2010: What’s on the menu for restaurants


Saturday, January 2nd, 2010

Some restaurateurs are cautious, but others are going full-steam ahead for the upcoming year

Mia Stainsby
Sun

Scott Hawthorn (left) and Sean Heather opened a new restaurant called Judas Goat Taberna Dec. 21 in Vancouver’s Blood Alley. Photograph by: Ward Perrin, Vancouver Sun

While many restaurateurs have said ta-ta to 2009, fingers crossed, hoping to never see the devilish likes of it again, Sean Heather is in bring-it-on mode.

In the coming year, seen as an iffy one by industry analysts, his expansionary plans kick in, adding to his brood of restaurants — Irish Heather, Salty Tongue, Shebeen and Salt.

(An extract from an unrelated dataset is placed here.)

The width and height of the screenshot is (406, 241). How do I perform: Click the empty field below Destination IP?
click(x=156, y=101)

This month, he opens Judas Goat, a Spanish-influenced tapas joint. He resurrects Fetch, his gourmet hotdog stand. He opens Everything Cafe just before the Olympics (with real estate nabob Bob Rennie) in Chinatown, and plans to open a bakery in the Downtown Eastside “under the neon of the Pennsylvania Hotel” this year as well. And he’s also planning a second location for Salt.

“I have three kids and another on the way. Those things cost money,” he says, joking about what’s behind his serial restaurant openings.

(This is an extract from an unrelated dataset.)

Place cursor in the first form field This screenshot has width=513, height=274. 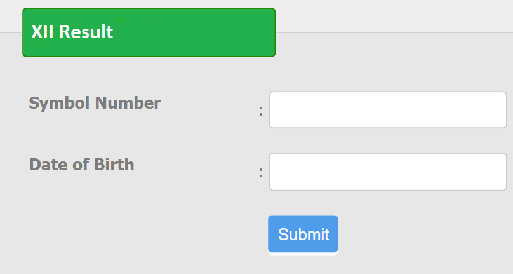(388, 110)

He continues in a more serious vein. “There’s always opportunity in a recession and I’m always bangin‘ about, looking for that opportunity. I had the worst summer but I don’t do ‘losing money.’ I don’t work this hard to lose money. We had to think long and hard about how to get through the summer because it was really dark.”

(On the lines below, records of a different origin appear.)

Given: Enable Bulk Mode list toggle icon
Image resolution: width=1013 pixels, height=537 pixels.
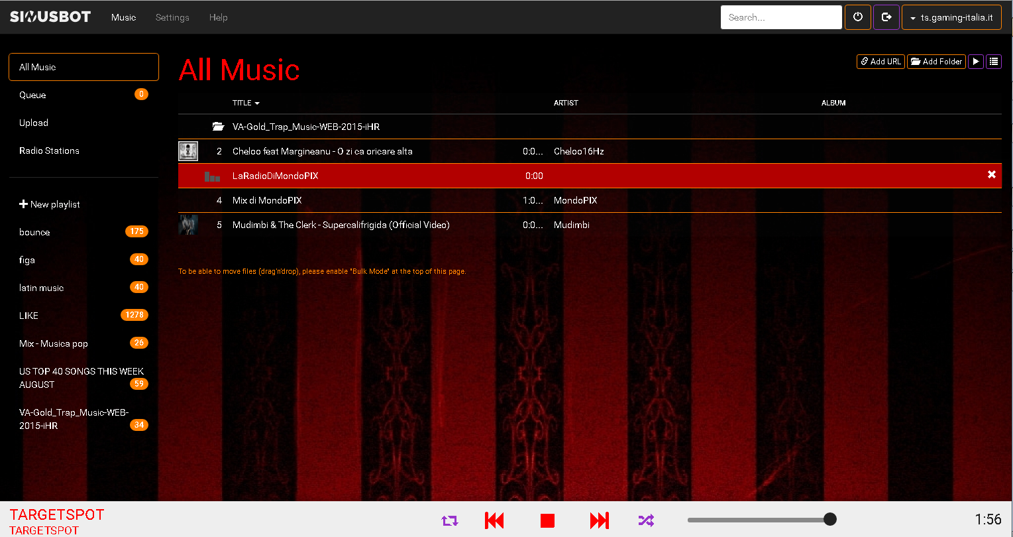Looking at the screenshot, I should coord(993,62).
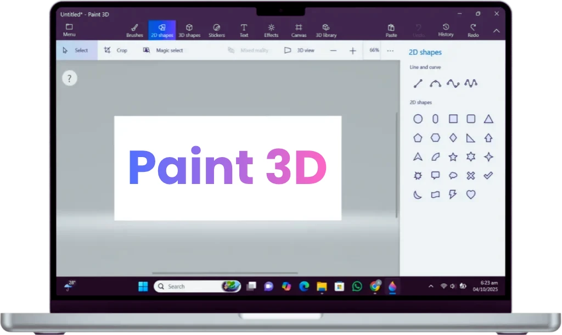562x335 pixels.
Task: Select the five-point star shape
Action: coord(452,157)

Growing up in Ireland with 17-percent unemployment groomed him for that. What saved his Irish bacon was the “Long Table Series” where for $15, people sat at a long communal table at Irish Heather, at a one sitting/one dish meal (like roast suckling pig with cider-braised cabbage, mashed potatoes and applesauce) with a pint of good beer thrown in. It reduced staffing, kitchen and service costs which he passed on to eager diners. “We dubbed it ‘recession dining,’ ” he says.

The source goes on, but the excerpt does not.